By QUINTON SMITH/YachatsNews
A Lincoln County judge has ordered the forfeiture and sheriff’s sale of the Newport headquarters and property of six local radio stations to satisfy unpaid bank loans.
Judge Marcia Buckley signed the foreclosure and sale order Monday, nearly a year after Oregon Coast Bank filed its foreclosure lawsuit seeking $532,000 for remaining balances on two loans.
The order is against David Miller and his wife, Linda, who own Yaquina Bay Communications and operate six stations out of a main office and studio on Alder Street in Newport’s Deco district. The Millers stations are KYTE-FM, KNPT-AM and KNCU-FM in Newport, KBCH-AM and KCRF-FM in Lincoln City, and KWDP-AM in Waldport.
Miller is also appealing for the second time a Federal Communications Commission order from June that cancelled KYTE’s license.
During a short court hearing Monday, Miller told the judge that he’s had inquiries to purchase his six stations.
“That’s what I’d wish to do,” Miller told Buckley, who has been overseeing the foreclosure effort by Oregon Coast Bank since last August. “That’s our goal – to sell and retire.”
Oregon Coast Bank says Miller owes it $414,000 in balances and interest from a 2009 loan of $755,000 and $118,000 from a 2016 loan of $110,000 — and did not pay off the balances in October and November 2021 as agreed. Both loans carried an interest rate of 8.25 percent.

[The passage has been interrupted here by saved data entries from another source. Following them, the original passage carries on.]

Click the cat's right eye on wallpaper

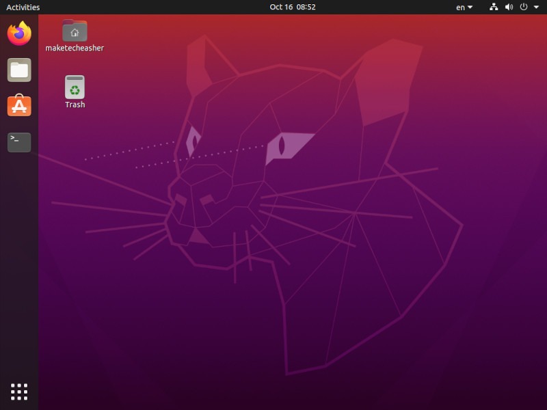[282, 146]
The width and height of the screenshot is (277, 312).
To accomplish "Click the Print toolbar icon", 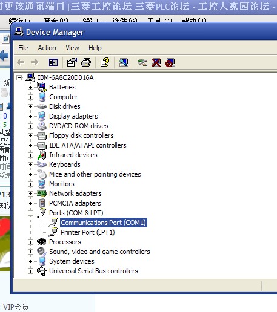I will pyautogui.click(x=86, y=62).
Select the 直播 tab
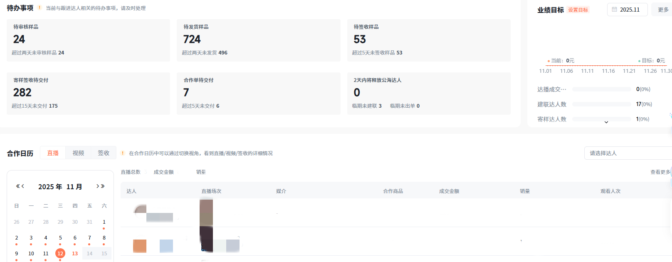This screenshot has height=262, width=672. point(53,153)
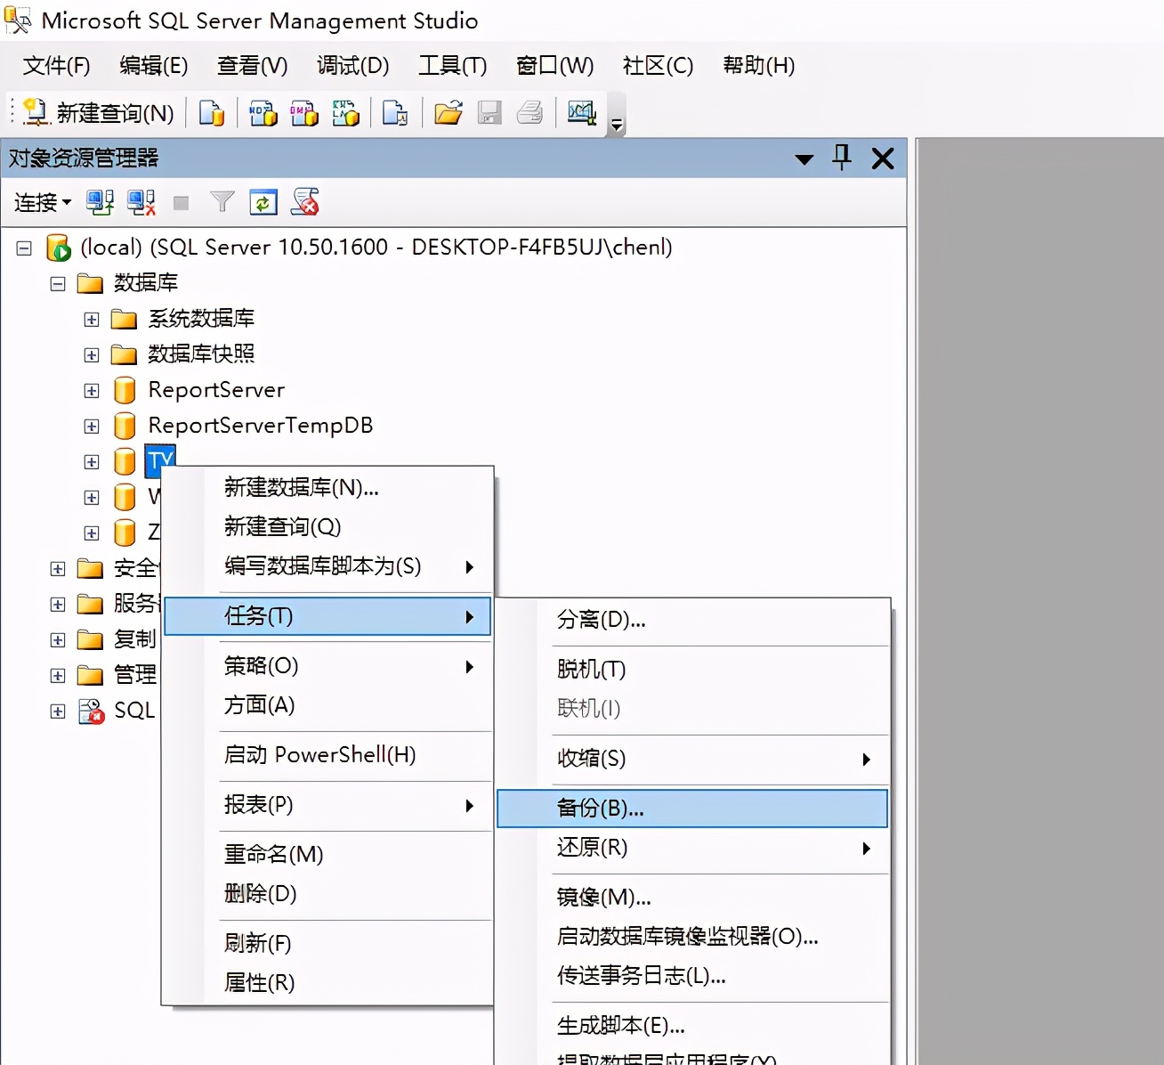Viewport: 1164px width, 1065px height.
Task: Disconnect the current server connection
Action: (x=141, y=202)
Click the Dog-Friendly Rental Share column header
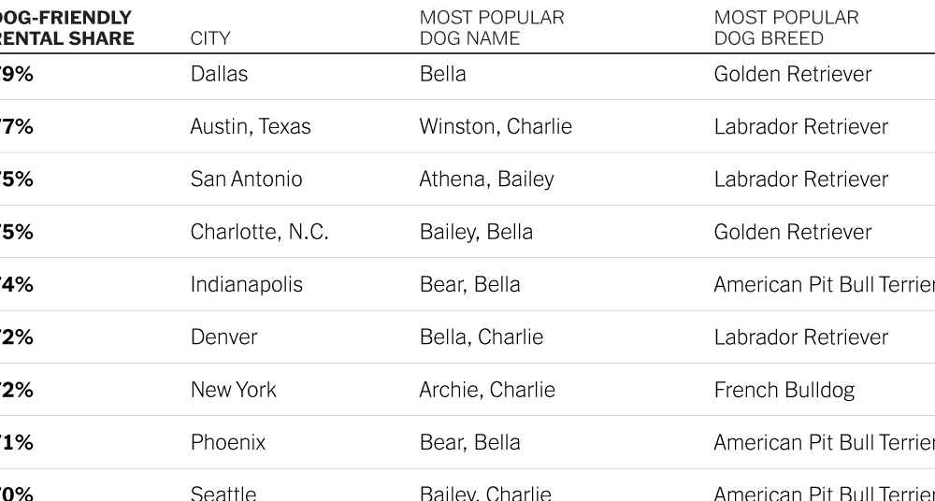Viewport: 935px width, 501px height. tap(66, 27)

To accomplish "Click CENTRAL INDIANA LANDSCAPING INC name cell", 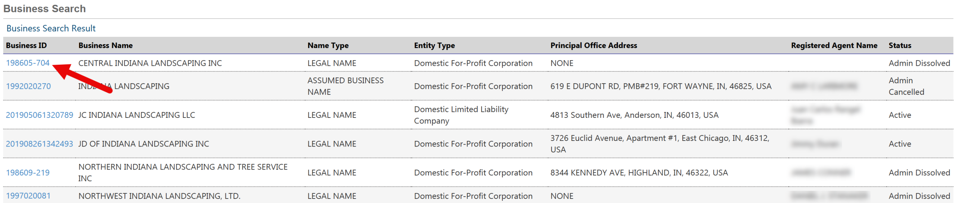I will (x=150, y=63).
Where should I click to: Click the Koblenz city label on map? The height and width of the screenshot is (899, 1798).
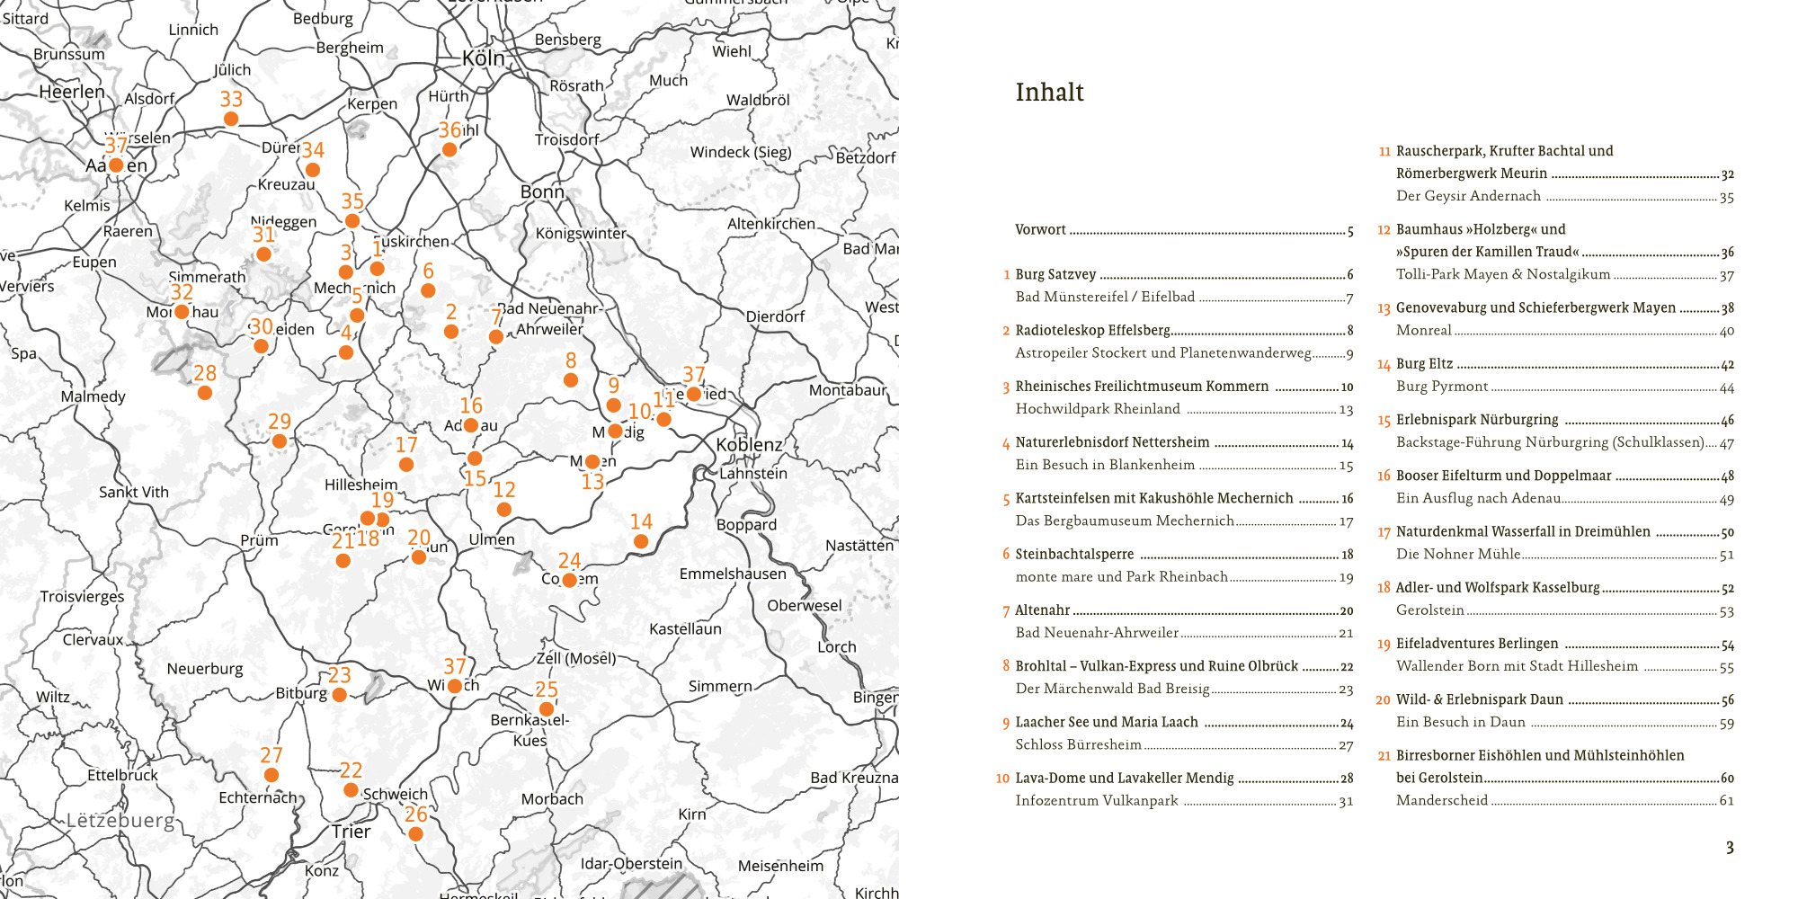pyautogui.click(x=749, y=445)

The Oregon Department of Revenue and the Oregon Employment Department also have liens on Miller’s properties, according to the bank’s lawsuit.
In May, Miller paid Lincoln County $20,867 for three years of property taxes owned on the Alder Street building, according to county records.
Miller told YachatsNews after Monday’s hearing that he has an appraisal of $750,000 on his 8,000 square foot station headquarters. The company has eight full- and part-time employees and has advertised itself for sale – which Miller said drew interest last week from a station operator in the Willamette Valley.
Any sale, he said, would of course depend “on how many stations he wants and at what price.”
Miller, 72, said the pandemic devastated radio station income and the goal now is to retire. “We have 22 grandkids in Utah and Idaho … that’s where my wife wants to be.”
Neither Oregon Coast Bank nor its attorney, James Shepherd of Newport, responded to a request to comment.
Long battle with FCC
Miller said he is appealing a June 22 order from the FCC cancelling KYTE’s license and that the station is still operating.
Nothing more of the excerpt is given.